Pearls of Wisdom
Isn't that lovely? It's called a nacreous cloud. The full-sized picture's here, and there are even more pictures of them here. They're formed by clouds of ice crystals combined with dust particles and are therefore rare.
"Nacre" (from the French) means "mother-of-pearl" (the German version is the surname Perlmutter), and "nacreous" therefore means "pearly"; nacreous clouds have that opalescent rainbow effect within them, as does mother-of-pearl.

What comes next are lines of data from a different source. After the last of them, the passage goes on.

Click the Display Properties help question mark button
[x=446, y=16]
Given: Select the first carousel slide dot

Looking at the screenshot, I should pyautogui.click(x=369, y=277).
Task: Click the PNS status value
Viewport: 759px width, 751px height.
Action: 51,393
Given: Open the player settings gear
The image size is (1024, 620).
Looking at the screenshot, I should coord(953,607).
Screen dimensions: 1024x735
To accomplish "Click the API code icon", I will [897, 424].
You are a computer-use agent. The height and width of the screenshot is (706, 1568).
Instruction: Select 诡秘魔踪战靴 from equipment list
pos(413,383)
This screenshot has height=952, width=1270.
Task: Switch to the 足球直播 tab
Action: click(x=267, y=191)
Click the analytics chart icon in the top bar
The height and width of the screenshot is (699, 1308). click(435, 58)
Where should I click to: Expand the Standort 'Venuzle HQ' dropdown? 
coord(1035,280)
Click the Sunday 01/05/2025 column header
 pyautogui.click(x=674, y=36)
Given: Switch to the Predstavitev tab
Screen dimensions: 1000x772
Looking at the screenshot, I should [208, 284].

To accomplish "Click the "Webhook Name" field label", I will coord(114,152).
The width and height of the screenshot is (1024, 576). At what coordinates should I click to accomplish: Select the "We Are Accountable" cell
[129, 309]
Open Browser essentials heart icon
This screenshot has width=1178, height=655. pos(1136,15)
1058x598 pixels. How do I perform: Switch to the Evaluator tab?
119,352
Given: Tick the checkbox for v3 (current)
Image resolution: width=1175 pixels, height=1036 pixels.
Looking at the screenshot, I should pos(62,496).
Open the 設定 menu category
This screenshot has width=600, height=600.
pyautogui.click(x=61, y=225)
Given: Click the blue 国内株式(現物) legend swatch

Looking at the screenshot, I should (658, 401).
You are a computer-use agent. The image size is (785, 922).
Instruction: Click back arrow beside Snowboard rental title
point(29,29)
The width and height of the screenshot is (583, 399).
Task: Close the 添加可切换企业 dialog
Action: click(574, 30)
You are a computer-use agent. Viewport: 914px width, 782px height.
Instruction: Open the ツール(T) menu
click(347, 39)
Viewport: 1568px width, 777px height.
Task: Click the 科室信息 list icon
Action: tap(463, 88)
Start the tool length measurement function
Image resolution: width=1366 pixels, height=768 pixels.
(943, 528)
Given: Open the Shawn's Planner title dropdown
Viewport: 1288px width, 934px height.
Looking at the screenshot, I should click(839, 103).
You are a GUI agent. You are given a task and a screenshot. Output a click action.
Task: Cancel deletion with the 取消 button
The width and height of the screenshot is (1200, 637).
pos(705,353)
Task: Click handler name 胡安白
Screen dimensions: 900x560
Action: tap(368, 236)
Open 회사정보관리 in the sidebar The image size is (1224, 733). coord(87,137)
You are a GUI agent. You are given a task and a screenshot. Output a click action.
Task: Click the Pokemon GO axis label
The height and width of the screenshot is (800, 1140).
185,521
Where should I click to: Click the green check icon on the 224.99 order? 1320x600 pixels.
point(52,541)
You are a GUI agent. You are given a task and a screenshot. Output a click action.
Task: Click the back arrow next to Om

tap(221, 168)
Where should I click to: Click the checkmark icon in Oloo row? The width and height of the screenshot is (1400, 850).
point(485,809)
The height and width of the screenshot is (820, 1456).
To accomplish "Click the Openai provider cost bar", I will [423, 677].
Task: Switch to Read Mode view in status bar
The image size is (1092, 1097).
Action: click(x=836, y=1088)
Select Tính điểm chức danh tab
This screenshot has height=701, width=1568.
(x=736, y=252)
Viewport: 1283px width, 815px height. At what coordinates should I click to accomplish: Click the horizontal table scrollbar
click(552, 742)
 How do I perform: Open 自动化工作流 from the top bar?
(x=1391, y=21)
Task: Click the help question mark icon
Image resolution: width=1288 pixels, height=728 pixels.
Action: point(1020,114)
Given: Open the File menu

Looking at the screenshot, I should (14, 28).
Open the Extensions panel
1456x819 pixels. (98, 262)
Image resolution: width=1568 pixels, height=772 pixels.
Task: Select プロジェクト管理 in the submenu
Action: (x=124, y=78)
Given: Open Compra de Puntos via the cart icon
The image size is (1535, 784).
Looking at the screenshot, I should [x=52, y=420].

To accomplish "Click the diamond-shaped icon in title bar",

The etymology of "nacre" as offered by Answers.com is baffling: the French got it from the Italian "naccaro", which means "drum", and they in turn got it from the Arabic "naqqara", with the same meaning, and their etymology derives it from a word meaning "to bore or pierce", and frankly I'm lost.
But still, I think the word "nacre" is particularly lovely, even though it doesn't sound like much: it rhymes with "baker", for heaven's sake. (All English words that end in "-cre" are pronounced as if they end with "-ker", with one exception, "fiacre", which ends with the more or less authentically French "-cruh". It's odd that "fiacre" retained its French pronunciation while the back half of "chancre" didn't, even though its first half did. Such are the peculiarities of English pronunciation.)
Even better is "nacreous", and while you might logically think we'd pronounce it "nay-ker-us" or even "nay-kruss", given the noun's pronunciation, we don't: that "-e-" pops right back up and the whole thing becomes "nay-kree-us" (as in, say, "aqueous" or "vitreous", but not "righteous" or "curvaceous").
It seemed obvious that "nacre" should be a French word, but the surprise is that all "-cre" words aren't French. "Acre", for example, hasn't ever been anywhere near that language (it's from Old English, originally from a Nordic language, though it used to have a "-k-" instead of a "-c-"), and "lucre", which again looks French, is actually straight from Latin "lucrum". English is just full of surprises.